Since our two-year absence we have been keeping in contact through What’s App. I honestly don’t know how they survive with the present conditions in Nepal. They, as well as our other friends in and around Kathmandu, are often in my thoughts.
Later in the day we stopped by the small Tibetan restaurant owned by our friend Tenzin’s mother and enjoyed more thenthuk and momos with the two of them. You may remember that we bumped into Tenzin, unexpectedly, before we took our trek. He recognized us as his sponsors when he was attending the TCV school in Bir, India. How about that for a coincidence?
On our last day we were invited to the children’s Christmas show we had enjoyed last year, put on by the Mila Academy, a private Tibetan pre-school. What a gala occasion, with carols, dancing, and an enthusiastic crowd of parents and friends! And all done in English. Pretty good for four to six-year-olds, I’d say. It really tickles me to hear familiar songs like Rudolph, The Red-Nosed Reindeer and Let It Snow, Let It Snow, Let It Snow. Made me a bit homesick.
The teacher would stand in front of the students and go through gestures and dance steps along with them. She would hold the microphone for each one to tell his or her name or give a Christmas message. It was quite a production and was received enthusiastically by the onlookers.
Early in the morning on our final day, we made one more visit to see Dr. Sonam Pelmo at the Shechen Clinic, home to Tibetan medicine. We had gone once before our trek, because I was having a lot of trouble with the pollution, which greatly affected my level of energy once I was out of the mountains. Their medicine helped me a great deal. I also took advantage of very low cost ($16) tooth cleaning from the resident dentist.
After lunch we said goodbye to our favorite staff members at the guest house.
Afterwards we sat in the garden, enjoying the peace and quiet and warm sun. Soon we were joined by several new acquaintances—a couple from Taiwan, an American woman living in Dehradun, and a Buddhist monk. We talked about a future trip to Bodgaya and possibilities for places to explore next year. Soon the conversation morphed into a discussion of Buddhist teachings, which fascinated me. To me it is such a complicated philosophy, so full of drama, folklore, and tradition. If it brings good works in its wake, more power to these people, who are its practitioners. I enjoyed watching and listening to Cary during these exchanges and realized how much I have to learn. There is so much I do not know about her, but isn’t that true of most people? We, too, are complicated and multi-layered.
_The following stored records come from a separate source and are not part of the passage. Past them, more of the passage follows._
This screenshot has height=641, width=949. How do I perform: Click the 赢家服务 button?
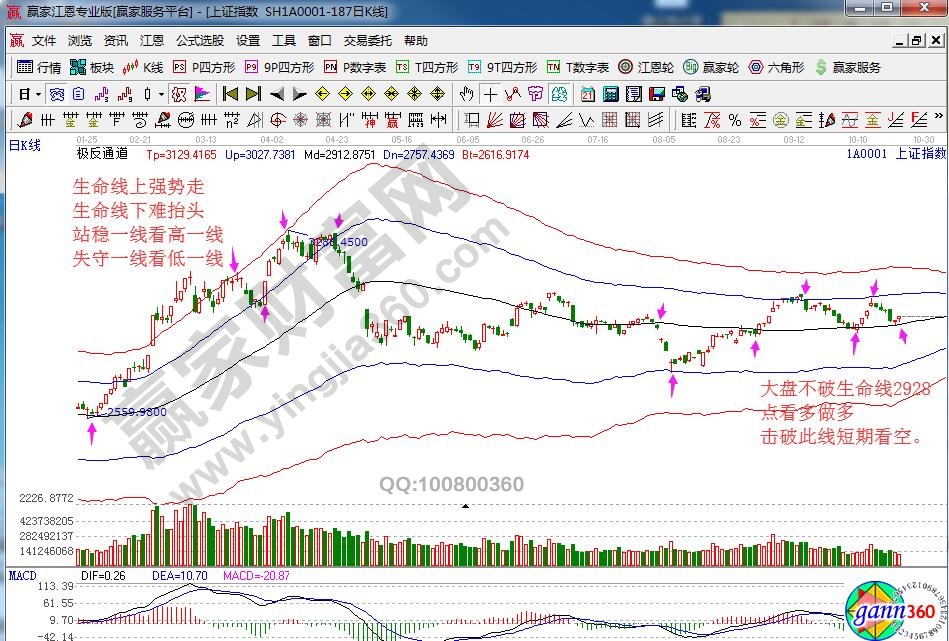click(x=849, y=67)
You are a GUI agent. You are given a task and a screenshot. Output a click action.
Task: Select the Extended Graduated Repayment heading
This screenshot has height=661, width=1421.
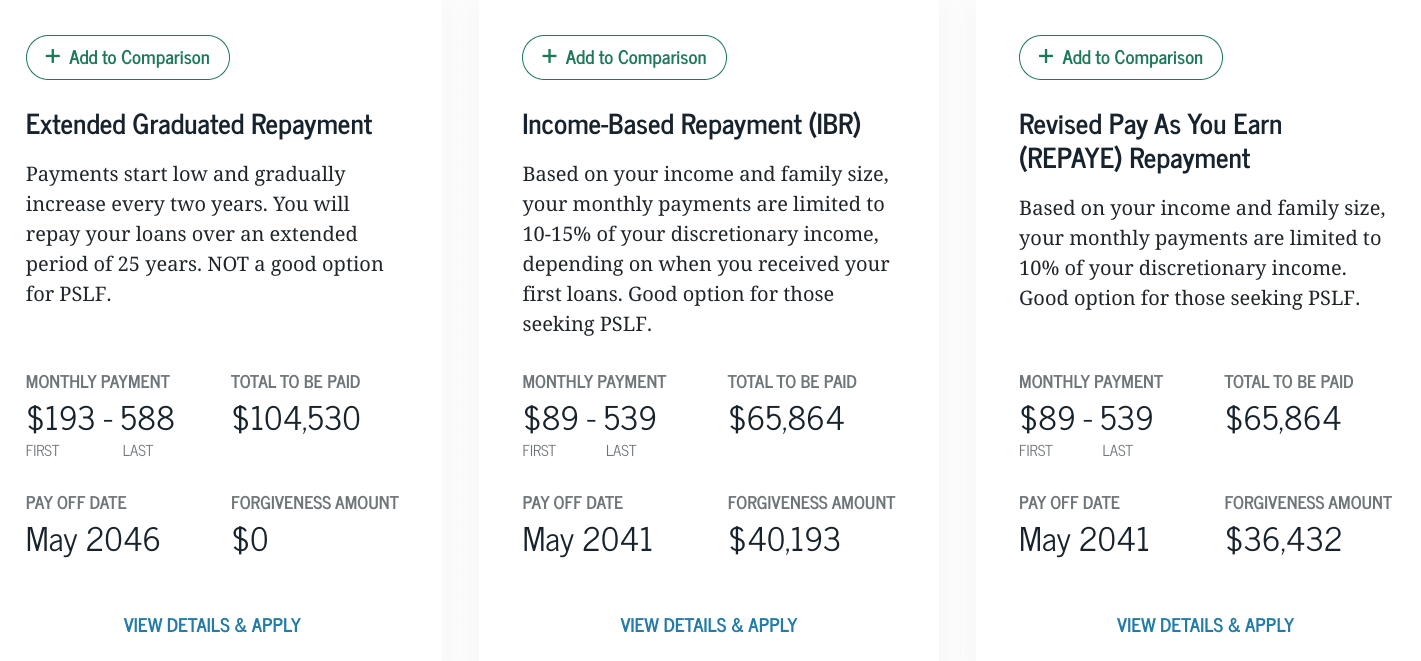[x=198, y=124]
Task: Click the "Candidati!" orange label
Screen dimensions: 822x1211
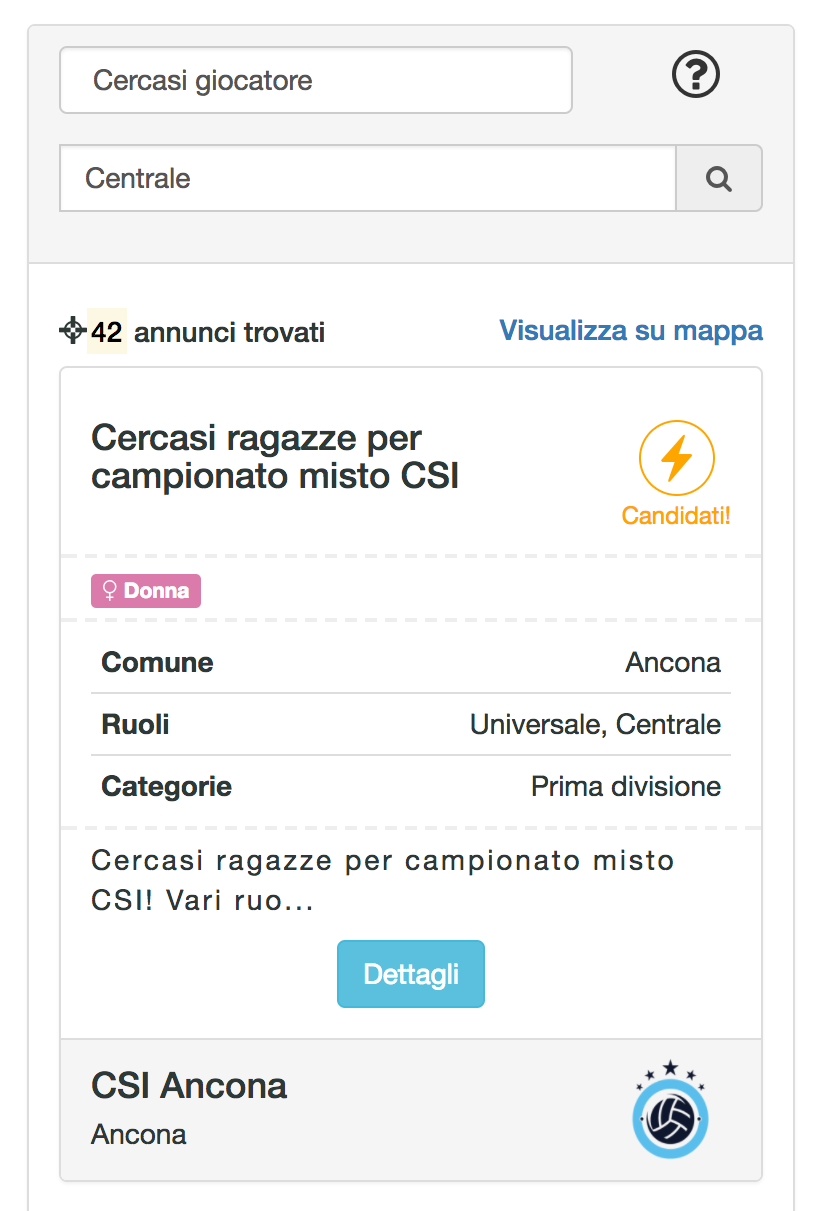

In late afternoon Tenzin joined us for a farewell meal. What a great way to end our visit!
At dusk it was off to the airport and our night flight to Seoul, S. Korea. Gird your loins, folks, for it’s really cold there! You can read about our trip to South Korea here.
As our plane rose into the night and circled Kathmandu, my thoughts turned to the varied experiences of the past three weeks. When would we return? Is the “hardship quotient,” the cold, the pollution, the danger in the mountains no longer an adventure to me? Would there be another trek in my future?
These are questions I would ponder over the next year, ‘though I doubted very much they would keep me from my beloved Nepal. But no matter what the future brings, the vison of the Boudha stupa in moonlight will remain with me always.